Search by exact name first:
oracle_analytics-search_catalog(type="datasets", search="<dataset-name>")
If needed, use natural-language matching:
oracle_analytics-find_matching_datasources(query="<business request or dataset name>")
If there are multiple candidates, list them and ask the user to choose the
exact catalog item. Do not guess.
Describe the selected dataset:
oracle_analytics-describe_data(dataset="<resolved dataset id or path>")
Confirm:
- dataset name and catalog path or id,
- XSA expression or subject-area reference, when available,
- required columns are present,
- expected measures and dimensions are visible,
- no excluded high-PII columns were accidentally exposed,
- the connecting OAC user can see the dataset.
If a required column is missing, tell the user exactly which column is missing
and return to the OAC dataset edit step. If the dataset cannot be described
because of permissions, fix OAC grants before workbook authoring.
6. Hand off to workbook authoring
When verification passes, emit a compact handoff:
dataset: Fusion CFO Gold Demo
path/id: <resolved catalog path or id>
subject area: XSA('<dataset-uuid>'.'<dataset-name>')
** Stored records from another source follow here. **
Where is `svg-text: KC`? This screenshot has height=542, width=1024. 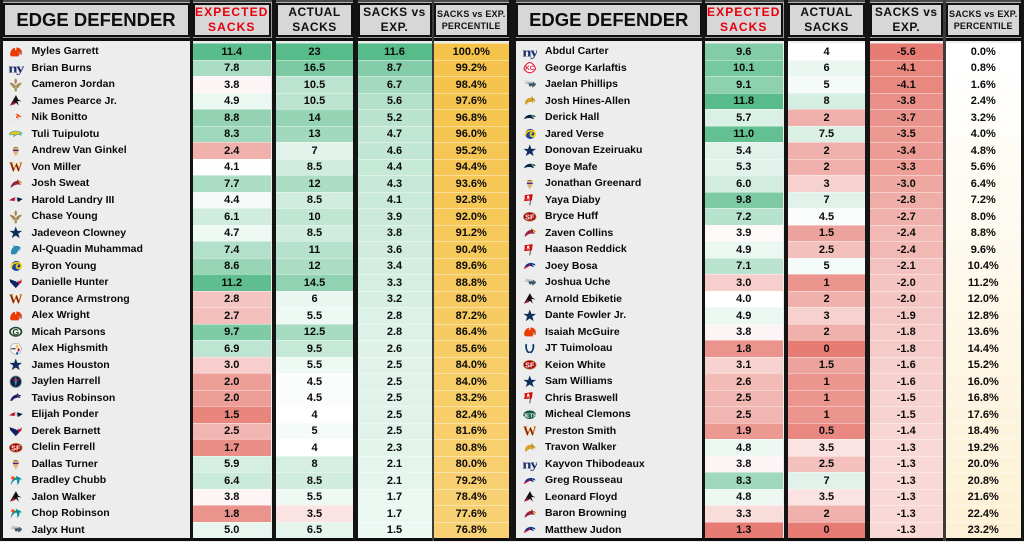
svg-text: KC is located at coordinates (530, 68).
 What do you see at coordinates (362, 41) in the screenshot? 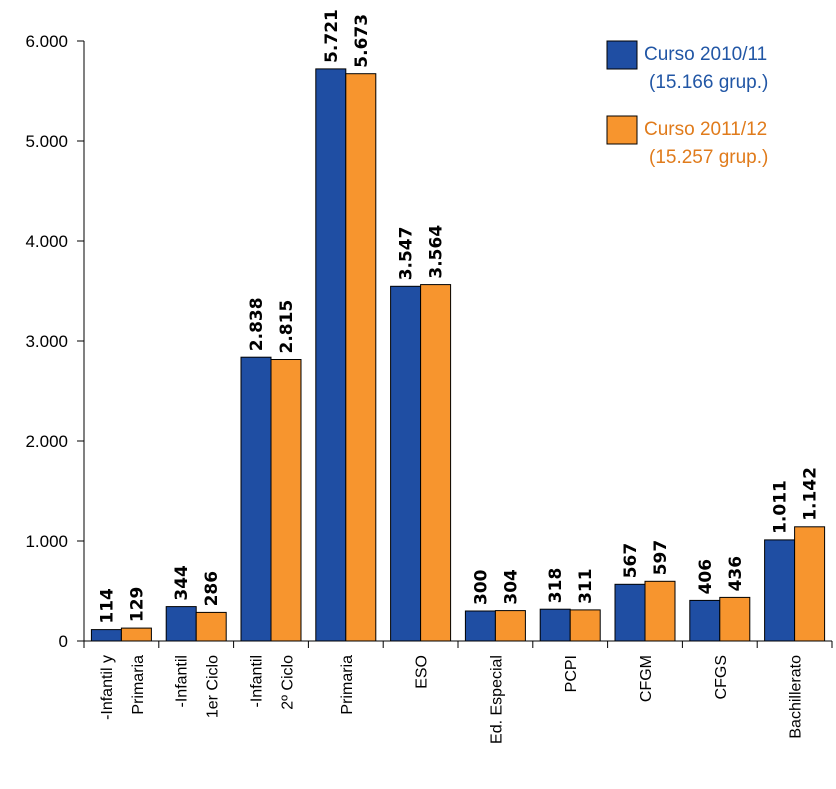
I see `data-label: 5.673` at bounding box center [362, 41].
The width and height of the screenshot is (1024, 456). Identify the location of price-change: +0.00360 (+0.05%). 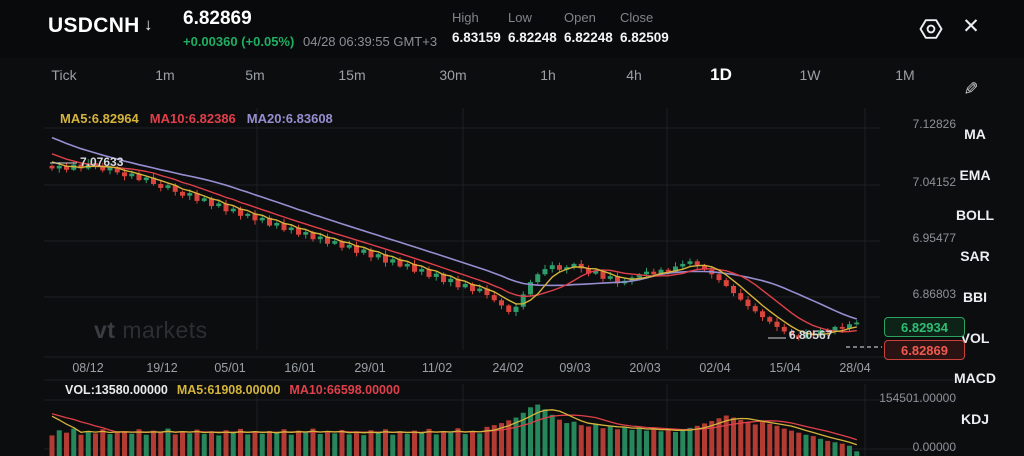
(239, 42).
columns verified: supplier_name, currency_code, total_invoice_amount, ...
next: /workbook-authoring
Then call or recommend /workbook-authoring with the dataset name/path and the
original business dashboard request.
Output modes
Use CREATE when the dataset does not exist yet:
CREATE OAC dataset
connection: aidp_fusion_jdbc
dataset: Fusion CFO Gold Demo
tables: fusion_catalog.gold.supplier_spend
columns: supplier_name, currency_code, total_invoice_amount, invoice_count
pause: create it in OAC UI, then return for MCP verification
Use REUSE when a verified dataset already exists:
REUSE OAC dataset
dataset: Fusion CFO Gold Demo
path/id: <resolved path or id>
verified by: describe_data
next: /workbook-authoring
Use BLOCKED when setup cannot safely continue:
BLOCKED
reason: OAC MCP is disconnected
next: run the project-scoped dashboard mcp-setup command, reconnect Claude Code, then resume
Safety invariants
- Never claim the OAC dataset or AIDP connection was created by the agent unless a tool returns proof.
- Never treat a dead or unauthenticated OAC MCP server as an empty OAC catalog.
- Never use pack YAML as proof that OAC can bind to a table; dataset setup depends on advisor live evidence.
- Never recommend exposing high-PII columns by default.
- Never paste private keys, OAuth tokens, passwords, or full connection payloads into chat.
- Do not proceed to
/workbook-authoring until describe_data confirms the required dataset columns or MCP is explicitly unavailable and the user accepts disk-only fallback risk.